**Excerpted records:**
====

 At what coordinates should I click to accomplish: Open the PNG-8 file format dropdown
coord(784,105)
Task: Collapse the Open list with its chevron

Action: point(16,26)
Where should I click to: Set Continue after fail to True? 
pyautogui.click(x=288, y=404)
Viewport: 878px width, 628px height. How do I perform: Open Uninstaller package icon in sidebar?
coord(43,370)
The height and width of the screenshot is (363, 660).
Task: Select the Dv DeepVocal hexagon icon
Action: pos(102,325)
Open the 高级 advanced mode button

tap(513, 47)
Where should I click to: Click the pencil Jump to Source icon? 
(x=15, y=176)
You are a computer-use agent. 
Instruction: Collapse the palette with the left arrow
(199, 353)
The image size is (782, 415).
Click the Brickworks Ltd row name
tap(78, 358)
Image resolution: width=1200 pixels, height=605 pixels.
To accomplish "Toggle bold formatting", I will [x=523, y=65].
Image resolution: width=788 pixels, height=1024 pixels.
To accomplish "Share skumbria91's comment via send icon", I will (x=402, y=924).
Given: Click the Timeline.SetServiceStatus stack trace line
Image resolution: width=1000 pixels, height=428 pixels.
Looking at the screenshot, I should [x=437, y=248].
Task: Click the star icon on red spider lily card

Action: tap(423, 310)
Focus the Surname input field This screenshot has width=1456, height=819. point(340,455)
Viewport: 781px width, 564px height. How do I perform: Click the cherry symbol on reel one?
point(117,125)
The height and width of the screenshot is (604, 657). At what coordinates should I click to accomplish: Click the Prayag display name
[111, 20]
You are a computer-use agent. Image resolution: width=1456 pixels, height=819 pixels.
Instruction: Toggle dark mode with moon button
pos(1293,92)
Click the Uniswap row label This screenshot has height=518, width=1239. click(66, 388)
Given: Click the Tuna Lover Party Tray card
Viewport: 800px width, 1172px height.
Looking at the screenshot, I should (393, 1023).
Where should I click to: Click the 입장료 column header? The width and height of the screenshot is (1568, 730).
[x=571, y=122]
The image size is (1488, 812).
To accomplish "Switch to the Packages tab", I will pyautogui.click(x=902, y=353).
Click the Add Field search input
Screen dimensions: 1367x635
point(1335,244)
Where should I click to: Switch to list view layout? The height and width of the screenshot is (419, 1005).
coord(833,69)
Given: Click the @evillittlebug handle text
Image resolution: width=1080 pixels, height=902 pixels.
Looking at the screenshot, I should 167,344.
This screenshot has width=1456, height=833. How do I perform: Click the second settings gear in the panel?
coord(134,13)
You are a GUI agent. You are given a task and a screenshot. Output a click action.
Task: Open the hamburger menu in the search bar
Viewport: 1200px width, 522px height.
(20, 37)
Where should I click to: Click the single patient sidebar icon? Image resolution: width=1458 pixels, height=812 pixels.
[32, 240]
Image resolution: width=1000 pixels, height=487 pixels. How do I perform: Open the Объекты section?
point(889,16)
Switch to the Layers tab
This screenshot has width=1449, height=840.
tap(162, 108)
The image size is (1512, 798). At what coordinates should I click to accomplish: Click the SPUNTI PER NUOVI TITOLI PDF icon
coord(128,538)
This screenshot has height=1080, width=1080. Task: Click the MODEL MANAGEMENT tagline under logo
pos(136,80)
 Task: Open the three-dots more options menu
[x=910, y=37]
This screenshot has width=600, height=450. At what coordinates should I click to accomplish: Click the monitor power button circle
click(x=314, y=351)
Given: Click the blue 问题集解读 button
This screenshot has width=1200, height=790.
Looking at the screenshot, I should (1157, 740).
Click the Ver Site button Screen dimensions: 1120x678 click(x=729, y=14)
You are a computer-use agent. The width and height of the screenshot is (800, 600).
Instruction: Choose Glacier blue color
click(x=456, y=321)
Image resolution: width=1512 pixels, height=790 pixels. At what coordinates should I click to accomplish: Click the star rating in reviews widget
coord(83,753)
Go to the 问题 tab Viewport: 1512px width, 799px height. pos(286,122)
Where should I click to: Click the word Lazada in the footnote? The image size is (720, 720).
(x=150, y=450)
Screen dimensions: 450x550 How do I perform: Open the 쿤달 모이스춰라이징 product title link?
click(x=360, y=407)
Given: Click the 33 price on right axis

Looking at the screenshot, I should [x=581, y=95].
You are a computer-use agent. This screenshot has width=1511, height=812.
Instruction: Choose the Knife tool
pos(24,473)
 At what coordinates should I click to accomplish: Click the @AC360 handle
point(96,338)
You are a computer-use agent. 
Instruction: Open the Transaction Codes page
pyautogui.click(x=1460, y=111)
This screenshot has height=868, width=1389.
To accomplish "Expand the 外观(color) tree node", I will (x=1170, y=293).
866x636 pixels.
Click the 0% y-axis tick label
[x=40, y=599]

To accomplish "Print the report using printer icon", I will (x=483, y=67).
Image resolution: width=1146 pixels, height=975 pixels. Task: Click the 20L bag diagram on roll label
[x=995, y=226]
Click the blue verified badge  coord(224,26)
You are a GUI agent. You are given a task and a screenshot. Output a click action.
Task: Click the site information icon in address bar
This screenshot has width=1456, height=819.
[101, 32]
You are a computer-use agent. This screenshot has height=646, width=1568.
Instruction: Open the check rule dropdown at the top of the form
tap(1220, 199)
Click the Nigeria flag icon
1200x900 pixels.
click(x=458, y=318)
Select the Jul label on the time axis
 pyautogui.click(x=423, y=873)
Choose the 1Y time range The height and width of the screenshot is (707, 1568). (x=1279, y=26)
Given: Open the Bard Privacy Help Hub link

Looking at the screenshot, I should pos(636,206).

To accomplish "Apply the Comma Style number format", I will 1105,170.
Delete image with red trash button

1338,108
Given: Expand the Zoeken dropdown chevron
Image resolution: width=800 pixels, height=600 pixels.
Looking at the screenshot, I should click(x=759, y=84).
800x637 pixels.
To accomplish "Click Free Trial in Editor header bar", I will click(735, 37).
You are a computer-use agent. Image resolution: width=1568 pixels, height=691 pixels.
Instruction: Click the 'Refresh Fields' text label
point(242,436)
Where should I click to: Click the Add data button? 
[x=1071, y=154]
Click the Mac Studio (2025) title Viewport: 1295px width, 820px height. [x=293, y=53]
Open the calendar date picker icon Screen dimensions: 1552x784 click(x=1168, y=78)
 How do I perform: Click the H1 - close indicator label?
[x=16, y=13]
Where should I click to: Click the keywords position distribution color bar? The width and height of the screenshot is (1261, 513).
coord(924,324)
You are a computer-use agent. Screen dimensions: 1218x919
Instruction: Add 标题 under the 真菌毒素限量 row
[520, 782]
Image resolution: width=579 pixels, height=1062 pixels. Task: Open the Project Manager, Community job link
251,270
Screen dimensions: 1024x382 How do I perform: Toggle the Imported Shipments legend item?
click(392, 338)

====

**Aim of the task:** Please rewrite the records between the line containing "Select the Jul label on the time axis" and the line containing "[x=1071, y=154]", inclusive, as a JSON list of strings with one string per line and blank lines left out.

**Completed task:**
[
  "Select the Jul label on the time axis",
  " pyautogui.click(x=423, y=873)",
  "Choose the 1Y time range The height and width of the screenshot is (707, 1568). (x=1279, y=26)",
  "Given: Open the Bard Privacy Help Hub link",
  "Looking at the screenshot, I should pos(636,206).",
  "To accomplish \"Apply the Comma Style number format\", I will 1105,170.",
  "Delete image with red trash button",
  "1338,108",
  "Given: Expand the Zoeken dropdown chevron",
  "Image resolution: width=800 pixels, height=600 pixels.",
  "Looking at the screenshot, I should click(x=759, y=84).",
  "800x637 pixels.",
  "To accomplish \"Click Free Trial in Editor header bar\", I will click(735, 37).",
  "You are a computer-use agent. Image resolution: width=1568 pixels, height=691 pixels.",
  "Instruction: Click the 'Refresh Fields' text label",
  "point(242,436)",
  "Where should I click to: Click the Add data button? ",
  "[x=1071, y=154]"
]